Thursday, September 18, 2008

Is It Obvious That I Have A Ghost Inside Me?

Does being a Christian force me to think there's more to me than just physical parts? Does having Christian intuitions mean i think there just has to be some ghost floating around in my body? -- a "soul"?

i want to be very careful about this word "soul" because the Bible does use it. But it seems that many Christians take for granted that there are hard and fast categories like "physical" and "non-physical" or "material" and "immaterial," and there seems to be strong intuitions among Christian people that you've got to have some immaterial or non-physical part in human beings in order to account for our experiences in the physical world.
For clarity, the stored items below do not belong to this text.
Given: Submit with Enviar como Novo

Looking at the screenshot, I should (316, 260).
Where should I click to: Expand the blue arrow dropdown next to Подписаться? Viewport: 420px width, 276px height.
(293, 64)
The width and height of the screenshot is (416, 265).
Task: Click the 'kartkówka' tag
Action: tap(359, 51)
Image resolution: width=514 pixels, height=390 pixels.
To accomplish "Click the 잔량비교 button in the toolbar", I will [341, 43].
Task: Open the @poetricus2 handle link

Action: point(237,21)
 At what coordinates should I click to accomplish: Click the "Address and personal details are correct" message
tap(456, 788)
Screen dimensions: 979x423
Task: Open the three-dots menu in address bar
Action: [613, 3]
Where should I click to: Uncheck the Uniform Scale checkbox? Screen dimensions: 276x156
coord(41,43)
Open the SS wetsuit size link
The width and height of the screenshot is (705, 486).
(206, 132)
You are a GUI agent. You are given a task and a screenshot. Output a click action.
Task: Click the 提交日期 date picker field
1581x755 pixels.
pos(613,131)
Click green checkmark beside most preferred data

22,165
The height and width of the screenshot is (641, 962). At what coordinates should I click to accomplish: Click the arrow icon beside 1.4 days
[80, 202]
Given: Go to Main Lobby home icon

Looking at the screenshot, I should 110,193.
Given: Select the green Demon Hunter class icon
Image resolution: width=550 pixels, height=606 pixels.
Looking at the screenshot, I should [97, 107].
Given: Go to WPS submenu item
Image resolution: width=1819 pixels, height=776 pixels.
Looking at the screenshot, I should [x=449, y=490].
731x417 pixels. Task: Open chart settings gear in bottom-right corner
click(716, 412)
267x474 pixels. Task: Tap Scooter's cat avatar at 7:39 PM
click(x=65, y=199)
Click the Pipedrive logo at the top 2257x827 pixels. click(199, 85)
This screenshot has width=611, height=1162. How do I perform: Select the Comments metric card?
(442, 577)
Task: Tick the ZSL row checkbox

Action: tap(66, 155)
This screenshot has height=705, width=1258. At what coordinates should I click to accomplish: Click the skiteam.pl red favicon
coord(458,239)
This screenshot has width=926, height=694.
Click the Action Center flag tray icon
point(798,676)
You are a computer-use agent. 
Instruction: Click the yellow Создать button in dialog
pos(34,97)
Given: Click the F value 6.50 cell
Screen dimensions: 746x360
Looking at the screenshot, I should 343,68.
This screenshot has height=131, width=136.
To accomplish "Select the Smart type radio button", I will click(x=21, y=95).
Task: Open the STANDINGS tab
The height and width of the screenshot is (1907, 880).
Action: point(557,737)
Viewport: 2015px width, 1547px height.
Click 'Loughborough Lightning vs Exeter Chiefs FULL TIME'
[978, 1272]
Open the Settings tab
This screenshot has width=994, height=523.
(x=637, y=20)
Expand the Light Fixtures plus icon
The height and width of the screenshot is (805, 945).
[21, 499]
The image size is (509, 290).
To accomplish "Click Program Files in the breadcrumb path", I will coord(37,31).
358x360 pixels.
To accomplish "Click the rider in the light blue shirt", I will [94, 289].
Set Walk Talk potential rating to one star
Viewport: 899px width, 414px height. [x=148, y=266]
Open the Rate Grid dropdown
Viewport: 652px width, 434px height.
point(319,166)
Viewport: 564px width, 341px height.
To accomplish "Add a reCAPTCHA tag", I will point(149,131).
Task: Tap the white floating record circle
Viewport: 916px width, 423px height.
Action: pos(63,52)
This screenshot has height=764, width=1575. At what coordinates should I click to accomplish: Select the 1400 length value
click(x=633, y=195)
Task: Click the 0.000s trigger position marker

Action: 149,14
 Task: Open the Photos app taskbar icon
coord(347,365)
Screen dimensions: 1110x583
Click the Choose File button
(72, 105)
And don't those seems like good intuitions? When we hear about things like near-death experiences, don't they motivate us to say there's more to people than mere atoms and molecules? When we think about making moral decisions or creation breath-taking works of art, aren't we moved to say that people aren't merely cells and organs? When you think of your love for your children or spouse, does it sound right to say that such love is nothing more than some part of the brain in your skull sending electrical pulses to a different part of the brain in your skull? Does it sound right to say that love or hope reduces to just my body squirting more of some chemical into my brain juices? --like excreting one chemical makes me hopeful just like excreting another chemical makes me not colorblind? The point isn't figuring out how it works, but that many (maybe most) Christian people feel a strong urge to say that things like hope or making art or love cannot be merely physical things. In fact, such things are taken as proof that humans have to be more than just bodies.

i tend to have those same intuitions, but i just want to take time to challenge them. So...why not? Why can't humans be completely physical creatures? Why is it unthinkable that maybe love is just certain juices in my brain? Why can't making choices be nothing more than just certain tiny electrical shocks across tiny twigs in my brain? If hope was just certain chemicals at a certain level in my skull and nothing more, what would that change? Would the experience of love be any less meaningful or real if it were completely reduce-able to physical stuff? Would it mean any less to you if some one told you they loved you?

Couldn't God have made it this way? Is God not powerful enough to create a physical world that is so amazing that microscopic elements like synapses and electrical pulses together are able to make up or create love or hope? Why should we think that the physical world just can't possibly be enough to make up or account for something like love or consciousness?

Please don't misunderstand me--i'm not trying to claim that the Bible teaches we have no "soul." i haven't made any claim about what the Bible does or doesn't teach. i'm calling into question our intuitions -- our strong urges that drive us to say that it obviously must be a certain way or just can't possibly be another way. Is it so obvious?

But in addition, i would like to raise this question about what the Bible teaches: Does what the Bible says about humans and "souls" force me to think that there must be a physical part of me and a distinct non-physical part of me? Does what the Bible says about things like "souls" force me to think that i'm really a ghost driving a biological machine? i don't want to offer any sort of an answer yet; i'm hoping someone will offer some ideas.